Items from a data source:
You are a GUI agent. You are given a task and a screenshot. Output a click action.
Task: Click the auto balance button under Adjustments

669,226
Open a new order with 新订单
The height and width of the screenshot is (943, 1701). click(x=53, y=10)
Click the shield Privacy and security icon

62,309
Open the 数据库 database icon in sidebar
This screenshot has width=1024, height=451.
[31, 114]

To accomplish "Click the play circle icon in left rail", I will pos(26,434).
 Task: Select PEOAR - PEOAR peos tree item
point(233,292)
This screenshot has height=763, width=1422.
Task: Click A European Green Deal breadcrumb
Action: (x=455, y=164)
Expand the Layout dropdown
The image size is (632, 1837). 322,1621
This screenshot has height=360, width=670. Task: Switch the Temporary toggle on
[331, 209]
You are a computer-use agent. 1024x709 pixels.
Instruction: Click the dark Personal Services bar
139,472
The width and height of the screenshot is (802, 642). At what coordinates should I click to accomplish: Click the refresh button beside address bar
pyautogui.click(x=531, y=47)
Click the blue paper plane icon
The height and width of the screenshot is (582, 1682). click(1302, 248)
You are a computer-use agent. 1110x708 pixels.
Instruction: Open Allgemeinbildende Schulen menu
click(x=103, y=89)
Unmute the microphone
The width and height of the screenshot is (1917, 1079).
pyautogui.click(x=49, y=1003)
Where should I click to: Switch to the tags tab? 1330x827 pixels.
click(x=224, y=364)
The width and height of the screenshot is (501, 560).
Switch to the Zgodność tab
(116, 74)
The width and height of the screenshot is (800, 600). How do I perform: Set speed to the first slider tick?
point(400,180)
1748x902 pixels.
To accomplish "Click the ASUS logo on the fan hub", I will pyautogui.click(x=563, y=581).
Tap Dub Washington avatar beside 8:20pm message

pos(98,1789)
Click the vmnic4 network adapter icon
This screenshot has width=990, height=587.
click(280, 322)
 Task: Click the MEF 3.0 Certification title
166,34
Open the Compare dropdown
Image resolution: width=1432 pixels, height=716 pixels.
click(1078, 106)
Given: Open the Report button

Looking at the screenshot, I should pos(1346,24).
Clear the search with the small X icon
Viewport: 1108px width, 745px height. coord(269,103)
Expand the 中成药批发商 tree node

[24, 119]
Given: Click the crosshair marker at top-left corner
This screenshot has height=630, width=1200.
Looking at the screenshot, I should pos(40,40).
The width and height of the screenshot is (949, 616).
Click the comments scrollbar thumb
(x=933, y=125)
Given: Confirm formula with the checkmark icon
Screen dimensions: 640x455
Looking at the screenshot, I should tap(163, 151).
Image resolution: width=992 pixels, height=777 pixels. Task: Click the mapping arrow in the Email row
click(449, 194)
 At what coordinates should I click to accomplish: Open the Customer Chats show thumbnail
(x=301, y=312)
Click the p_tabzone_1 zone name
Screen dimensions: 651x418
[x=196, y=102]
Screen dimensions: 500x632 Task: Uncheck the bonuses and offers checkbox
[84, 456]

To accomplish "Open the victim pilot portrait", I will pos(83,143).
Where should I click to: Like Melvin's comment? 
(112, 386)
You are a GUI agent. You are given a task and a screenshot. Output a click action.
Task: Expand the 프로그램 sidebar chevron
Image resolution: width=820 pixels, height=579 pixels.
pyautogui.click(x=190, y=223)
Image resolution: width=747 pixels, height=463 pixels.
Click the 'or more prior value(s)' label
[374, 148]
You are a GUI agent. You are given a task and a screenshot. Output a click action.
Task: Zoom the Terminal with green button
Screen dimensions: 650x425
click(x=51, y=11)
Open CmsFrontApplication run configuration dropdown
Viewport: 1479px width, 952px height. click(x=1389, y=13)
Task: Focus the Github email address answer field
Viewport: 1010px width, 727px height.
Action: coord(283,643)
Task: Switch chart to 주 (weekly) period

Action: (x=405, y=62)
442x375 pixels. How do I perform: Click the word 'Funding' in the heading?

Exercise objective: Transcribe each entry precisely, missing none.

Output for this task:
You are a GUI agent. You are given a task and a screenshot. Output a click action.
Task: Click the auto balance button under Adjustments

669,226
Open a new order with 新订单
The height and width of the screenshot is (943, 1701). click(x=53, y=10)
Click the shield Privacy and security icon

62,309
Open the 数据库 database icon in sidebar
This screenshot has width=1024, height=451.
[31, 114]

To accomplish "Click the play circle icon in left rail", I will pos(26,434).
 Task: Select PEOAR - PEOAR peos tree item
point(233,292)
This screenshot has height=763, width=1422.
Task: Click A European Green Deal breadcrumb
Action: (x=455, y=164)
Expand the Layout dropdown
The image size is (632, 1837). 322,1621
This screenshot has height=360, width=670. Task: Switch the Temporary toggle on
[331, 209]
You are a computer-use agent. 1024x709 pixels.
Instruction: Click the dark Personal Services bar
139,472
The width and height of the screenshot is (802, 642). At what coordinates should I click to accomplish: Click the refresh button beside address bar
pyautogui.click(x=531, y=47)
Click the blue paper plane icon
The height and width of the screenshot is (582, 1682). click(1302, 248)
You are a computer-use agent. 1110x708 pixels.
Instruction: Open Allgemeinbildende Schulen menu
click(x=103, y=89)
Unmute the microphone
The width and height of the screenshot is (1917, 1079).
pyautogui.click(x=49, y=1003)
Where should I click to: Switch to the tags tab? 1330x827 pixels.
click(x=224, y=364)
The width and height of the screenshot is (501, 560).
Switch to the Zgodność tab
(116, 74)
The width and height of the screenshot is (800, 600). How do I perform: Set speed to the first slider tick?
point(400,180)
1748x902 pixels.
To accomplish "Click the ASUS logo on the fan hub", I will pyautogui.click(x=563, y=581).
Tap Dub Washington avatar beside 8:20pm message

pos(98,1789)
Click the vmnic4 network adapter icon
This screenshot has width=990, height=587.
click(280, 322)
 Task: Click the MEF 3.0 Certification title
166,34
Open the Compare dropdown
Image resolution: width=1432 pixels, height=716 pixels.
click(1078, 106)
Given: Open the Report button

Looking at the screenshot, I should pos(1346,24).
Clear the search with the small X icon
Viewport: 1108px width, 745px height. coord(269,103)
Expand the 中成药批发商 tree node

[24, 119]
Given: Click the crosshair marker at top-left corner
This screenshot has height=630, width=1200.
Looking at the screenshot, I should pos(40,40).
The width and height of the screenshot is (949, 616).
Click the comments scrollbar thumb
(x=933, y=125)
Given: Confirm formula with the checkmark icon
Screen dimensions: 640x455
Looking at the screenshot, I should tap(163, 151).
Image resolution: width=992 pixels, height=777 pixels. Task: Click the mapping arrow in the Email row
click(449, 194)
 At what coordinates should I click to accomplish: Open the Customer Chats show thumbnail
(x=301, y=312)
Click the p_tabzone_1 zone name
Screen dimensions: 651x418
[x=196, y=102]
Screen dimensions: 500x632 Task: Uncheck the bonuses and offers checkbox
[84, 456]

To accomplish "Open the victim pilot portrait", I will pos(83,143).
Where should I click to: Like Melvin's comment? 
(112, 386)
You are a GUI agent. You are given a task and a screenshot. Output a click action.
Task: Expand the 프로그램 sidebar chevron
Image resolution: width=820 pixels, height=579 pixels.
pyautogui.click(x=190, y=223)
Image resolution: width=747 pixels, height=463 pixels.
Click the 'or more prior value(s)' label
[374, 148]
You are a GUI agent. You are given a task and a screenshot. Output a click action.
Task: Zoom the Terminal with green button
Screen dimensions: 650x425
click(x=51, y=11)
Open CmsFrontApplication run configuration dropdown
Viewport: 1479px width, 952px height. click(x=1389, y=13)
Task: Focus the Github email address answer field
Viewport: 1010px width, 727px height.
Action: coord(283,643)
Task: Switch chart to 주 (weekly) period

Action: (x=405, y=62)
442x375 pixels. How do I perform: Click the word 'Funding' in the heading?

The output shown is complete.